──────── Extract ────────

What should I do? (PhD advice)

D

I graduated with an undergrad degree in 2007 in Communication and Poli Sci. Last year I got a full-time job in a computer position at a school district, got married and started grad school in communication on the basis of me wanting to eventually get a PhD and become a professor. I love the media and effects of the media on people, vice versa, so I love talking about and learning about new media and communication and new technology and communication.

Life happens, of course, and we are now expecting a child here in a few weeks. I'm starting my second year of the Master's program and am debating what to do when I'm done with this year. My wife works full-time as an accountant.

I basically have two options:

1. Keep the job I have, stay in the same city, do not go for the PhD. Great benefits, decent pay (school district remember), close to home, be comfortable. Go for this career in Technology Education.

2. Go for the PhD, quit my job, wife quits her job (because we have to move), stay in school for 4-6 years and then start career in professional research and teaching at the college level.

It seems apparent to me that the PhD option number 2 isn't the greatest for the short term, especially in this economy. In the long term, I think I could be happy with a career in Technology Education, but I might always think that I didn't go for the PhD and maybe do better for myself. Seems like option 1 would be the easy route and I wouldn't be as challenged.

I'm just looking for advice on your end. If you were in my situation, what would you do, etc. Just general advice.

Thanks.

L

Hi there,

I'd be very wary of making this decision just before a major life change (i.e. the birth of your first child). In your shoes I'd give myself a couple of years to adjust to new circumstances before deciding whether to go for the PhD option. What are your wife's thoughts about it?

──────── Records shown ────────

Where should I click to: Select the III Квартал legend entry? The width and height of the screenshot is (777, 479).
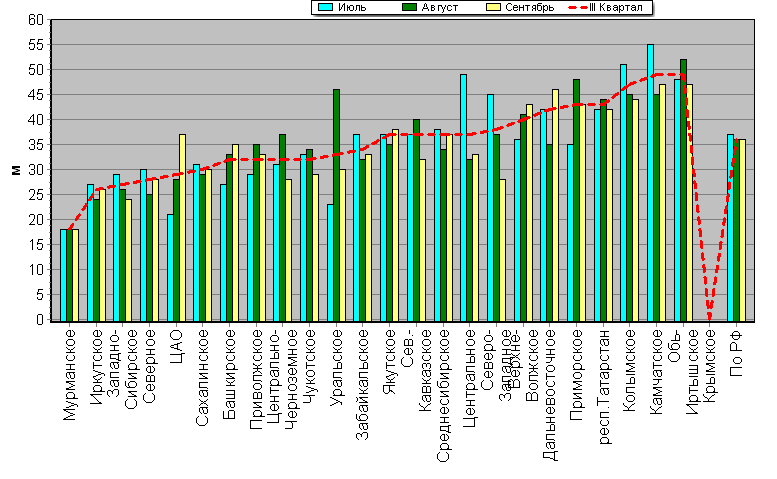pos(612,7)
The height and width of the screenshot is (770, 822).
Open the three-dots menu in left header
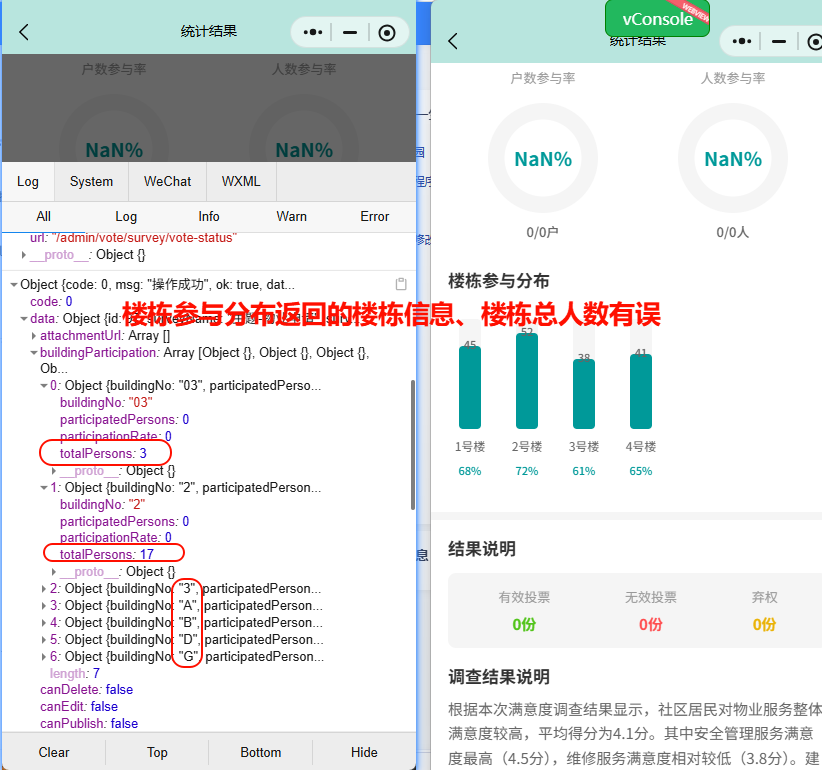[313, 32]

────────

#### Instructions to follow:
For each of the following statements about the PhD advice thread above, answer yes or no and quote the words from the thread that settle it. 1. The writer's wife works full-time as an accountant. 2. The writer finished an undergraduate degree in 2009. 3. The reply recommends deciding about the PhD before the child is born.

#### Output:
1. Yes: "My wife works full-time as an accountant."
2. No: "I graduated with an undergrad degree in 2007 in Communication and Poli Sci."
3. No: "In your shoes I'd give myself a couple of years to adjust to new circumstances before deciding whether to go for the PhD option."